Wichtige Fragen und Zusammenhänge kurz erklärt


Was umfasst der Überholvorgang nach § 5 StVO und welche Anforderungen sind dabei zu erfüllen?

Der Überholvorgang nach § 5 der Straßenverkehrsordnung (StVO) umfasst mehrere Aspekte und Anforderungen, die erfüllt werden müssen, um die Sicherheit aller Verkehrsteilnehmer zu gewährleisten.

Zunächst ist es wichtig zu verstehen, dass ein Überholvorgang stattfindet, wenn ein Verkehrsteilnehmer, der sich auf derselben Fahrbahn in derselben Richtung bewegt, von hinten an einem anderen vorbeifährt.

Gemäß § 5 StVO sind folgende Anforderungen zu erfüllen:

  • Es ist grundsätzlich links zu überholen.
  • Überholen darf nur, wer übersehen kann, dass während des ganzen Überholvorgangs jede Behinderung des Gegenverkehrs ausgeschlossen ist.
  • Überholen darf ferner nur, wer mit wesentlich höherer Geschwindigkeit als der zu Überholende fährt.
  • Beim Überholen muss ein ausreichender Seitenabstand zu den anderen Verkehrsteilnehmern eingehalten werden.
  • Das Ausscheren zum Überholen und das Wiedereinordnen sind rechtzeitig und deutlich anzukündigen, dabei sind die Fahrtrichtungsanzeiger zu benutzen.
  • Es darf nicht überholt werden, wenn die Sichtweite durch Nebel, Schneefall oder Regen weniger als 50 m beträgt.
  • Wer zum Überholen ausscheren will, muss sich so verhalten, dass eine Gefährdung des nachfolgenden Verkehrs ausgeschlossen ist.
  • Schienenfahrzeuge sind rechts zu überholen. Nur wer das nicht kann, weil die Schienen zu weit rechts liegen, darf links überholen.
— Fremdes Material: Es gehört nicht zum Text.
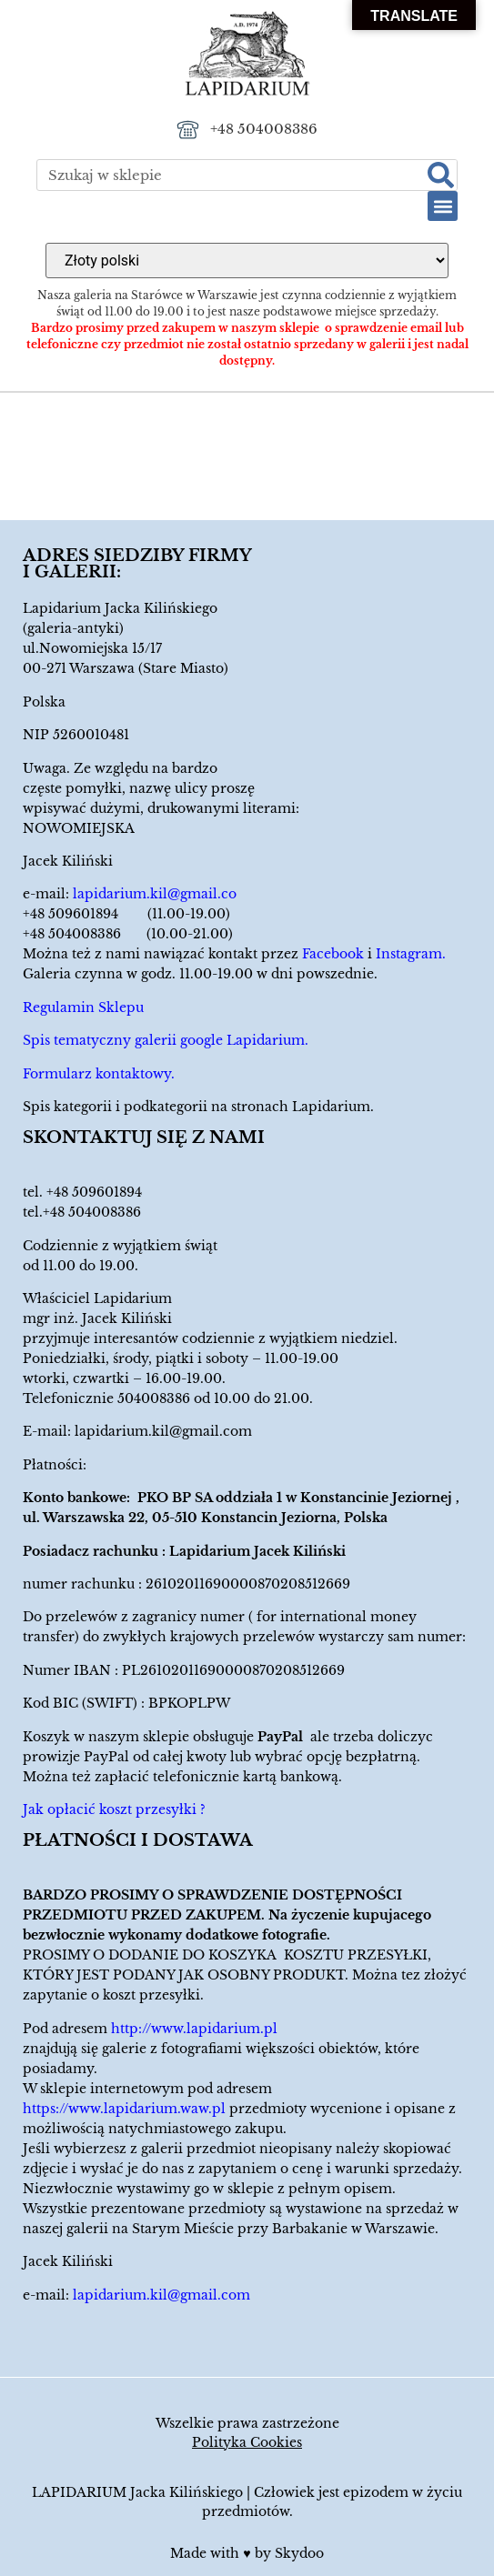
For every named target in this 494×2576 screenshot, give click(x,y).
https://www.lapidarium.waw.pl (124, 2108)
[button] (443, 206)
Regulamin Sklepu (83, 1007)
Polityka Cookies (247, 2442)
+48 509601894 (94, 1192)
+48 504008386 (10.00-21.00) (128, 934)
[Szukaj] (441, 175)
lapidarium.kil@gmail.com (163, 1431)
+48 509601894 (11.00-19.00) (126, 914)
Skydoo (299, 2553)
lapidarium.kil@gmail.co (155, 894)
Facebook (333, 954)
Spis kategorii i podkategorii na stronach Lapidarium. (198, 1106)
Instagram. (411, 954)
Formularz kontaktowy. (99, 1074)
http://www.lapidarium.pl (194, 2028)
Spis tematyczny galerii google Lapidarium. (165, 1040)
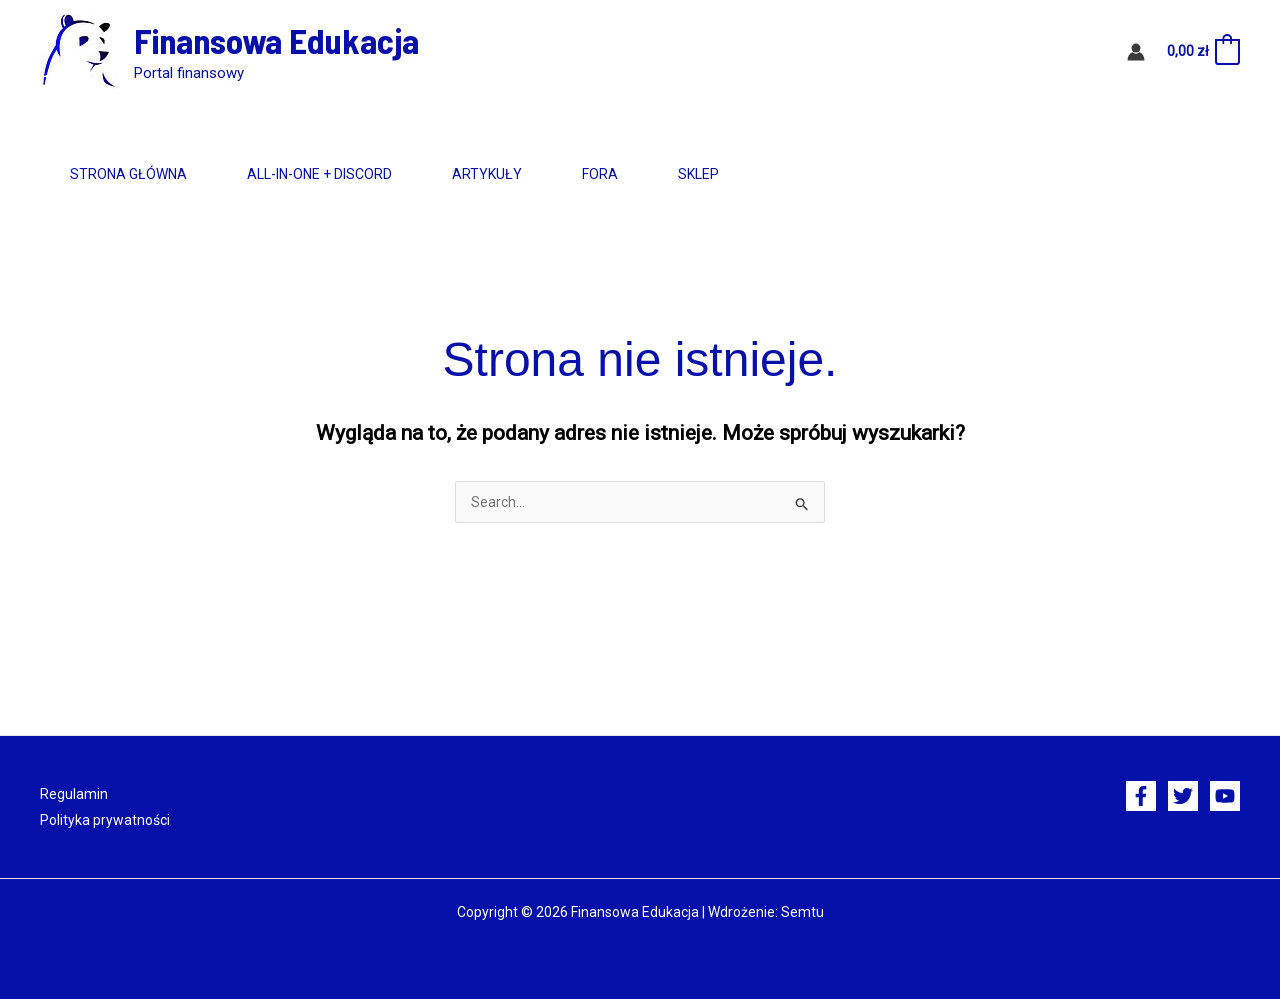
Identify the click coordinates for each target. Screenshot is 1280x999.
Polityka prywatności (105, 820)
Es ist auch wichtig zu beachten, dass es bestimmte Situationen gibt, in denen das Überholen verboten ist, wie z.B. bei unklarer Verkehrslage, an Fußgängerüberwegen und wenn bestimmte Verkehrszeichen (z.B. Zeichen 276 und 277) ein Überholverbot anzeigen.

Verstöße gegen diese Regeln können zu Bußgeldern, Punkten in Flensburg und in schweren Fällen sogar zu einem Fahrverbot führen.
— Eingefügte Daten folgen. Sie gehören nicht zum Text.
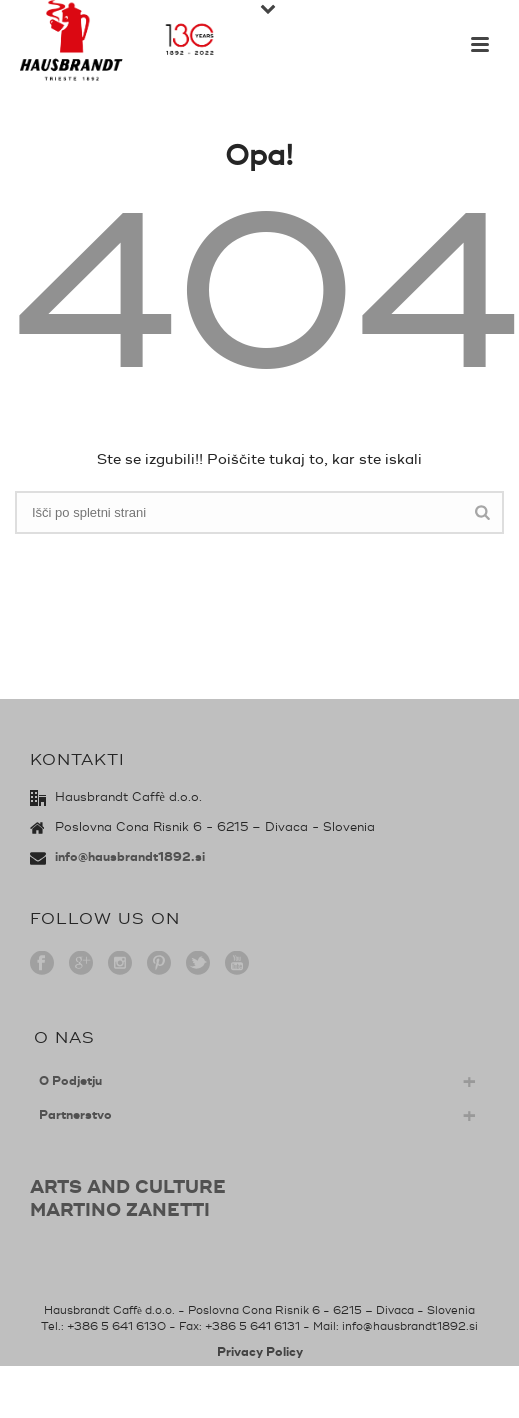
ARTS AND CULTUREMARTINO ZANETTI (128, 1199)
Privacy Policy (260, 1352)
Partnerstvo (75, 1115)
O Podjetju (70, 1081)
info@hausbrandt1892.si (130, 857)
Welche Rolle spielt das Rechtsfahrgebot gemäß § 2 Abs. 2 StVO im Kontext von Verkehrsunfällen?

Das Rechtsfahrgebot gemäß § 2 Abs. 2 der Straßenverkehrsordnung (StVO) spielt eine wesentliche Rolle im Kontext von Verkehrsunfällen. Es besagt, dass Fahrzeuge auf Straßen möglichst weit rechts fahren müssen, um die Sicherheit und den reibungslosen Ablauf des Verkehrs zu gewährleisten.

Verstöße gegen das Rechtsfahrgebot können zu Verkehrsunfällen führen und werden entsprechend geahndet. Beispielsweise wurde in einem Urteil des AG Singen ein Verkehrsunfall zwischen zwei Fahrzeugen behandelt, der durch einen Verstoß gegen das Rechtsfahrgebot verursacht wurde. Das Urteil unterstreicht die Bedeutung des Rechtsfahrgebots und die Notwendigkeit für Fahrer, sich stets an die Verkehrsregeln zu halten.

Die Missachtung des Rechtsfahrgebots kann zu Bußgeldern und Punkten im Verkehrszentralregister führen. Die Höhe der Strafe richtet sich nach der Schwere des Verstoßes. Bei Verstößen, die zu einem Unfall führen, sind die Strafen in der Regel höher. So kann beispielsweise das Missachten des Rechtsfahrgebots bei Gegenverkehr und daraus resultierender Gefährdung zu einem Bußgeld von 80 Euro und einem Punkt im Verkehrszentralregister führen. Wenn ein Unfall die Folge ist, erhöht sich das Bußgeld auf 100 Euro.

Es ist zu erwähnen, dass es Ausnahmen vom Rechtsfahrgebot gibt, wie beispielsweise bei Fahrbahnen mit mehreren Fahrstreifen gemäß § 7 StVO. Diese Ausnahmen sind in der Regel auf eine hohe Verkehrsdichte zurückzuführen.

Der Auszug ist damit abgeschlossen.